Probability Distribution: Part 2
Reading time: 3 mins.In chapter 2, we have mentioned the normal (or gaussian) probability distribution. We now have the knowledge needed to introduce and understand its equation. Why study the normal distribution? This distribution is very common in nature. For example, the adult height in any adult given population generally follows (more or less) a normal distribution. We will see it appearing in the next chapter as well.
If you reproduce these curves for yourself, you will probably get a better sense of what the parameters of the equation do. You can use Grapher on Mac and Gnuplot on Linux.
The gaussian or normal distribution has a typical bell-shaped curve (see figure 1). The equation for this distribution is a bit complex:
$$p(x) = \mathcal{N}(\mu, \sigma) = {\dfrac{1}{\sigma \sqrt {2 \pi} } } e^{-{\dfrac{(x -\mu)^2}{2\sigma^2}}}.$$You should already be familiar with the \(\sigma\) term (the greek letter sigma) which is the distribution's standard deviation (see the previous chapter if you need a refresher on what the standard deviation is). The term \(\mu\) (the greek letter mu) is the distribution's expectation (a concept we have also introduced in the previous chapter). Note that the curve is symmetrical around \(\mu\). By changing the value of these parameters we can obtain all sorts of bell-shaped distributions as pictured in figure 2\. The normal distribution function is generally denoted \(\mathcal{N}(\mu, \sigma)\) since mean and variance are the two parameters of the model. \(\mathcal{N}(0,1)\) is called the standard normal distribution (figure 1).
Advanced: add in a future revision of the lesson to show that the expected value of the standard normal distribution is 0, the area under the curve is 1 and the standard deviation is 1\. Note in the figure below that when the standard deviation is smaller the curve is higher. The area under the curve is 1 no matter which standard deviation you chose.
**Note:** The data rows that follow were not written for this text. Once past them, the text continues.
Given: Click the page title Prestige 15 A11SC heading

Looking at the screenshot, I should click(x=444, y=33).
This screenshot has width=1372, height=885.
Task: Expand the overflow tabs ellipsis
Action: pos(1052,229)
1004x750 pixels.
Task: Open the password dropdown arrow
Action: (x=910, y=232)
If you read more about statistics you may come across the terms skew and kurtosis. In the image above we have drawn a normal distribution in red (with a standard deviation of 2 and a mean of 5). When the curve is perfectly symmetrical around the mean (the vertical cyan line) then we say that the skew of the distribution is 0. When the distribution has a larger tail to the left, the skew is negative (and the skew is positive when the tail is larger to the right). The term kurtosis designates how pointy or smooth the curve is compared to a normal distribution (right). A curve that is narrower than the normal distribution is said to have a positive kurtosis. These are not so important (especially in computer graphics) but these two parameters will help us in the next chapter to compare how close our distribution of data is to a "perfect" normal distribution.
In the next chapter, we will learn about the concepts of PDF (probability density function) which is derived from the concept of a probability distribution, and CDF (cumulative distribution function). These two concepts are very important in computer graphics.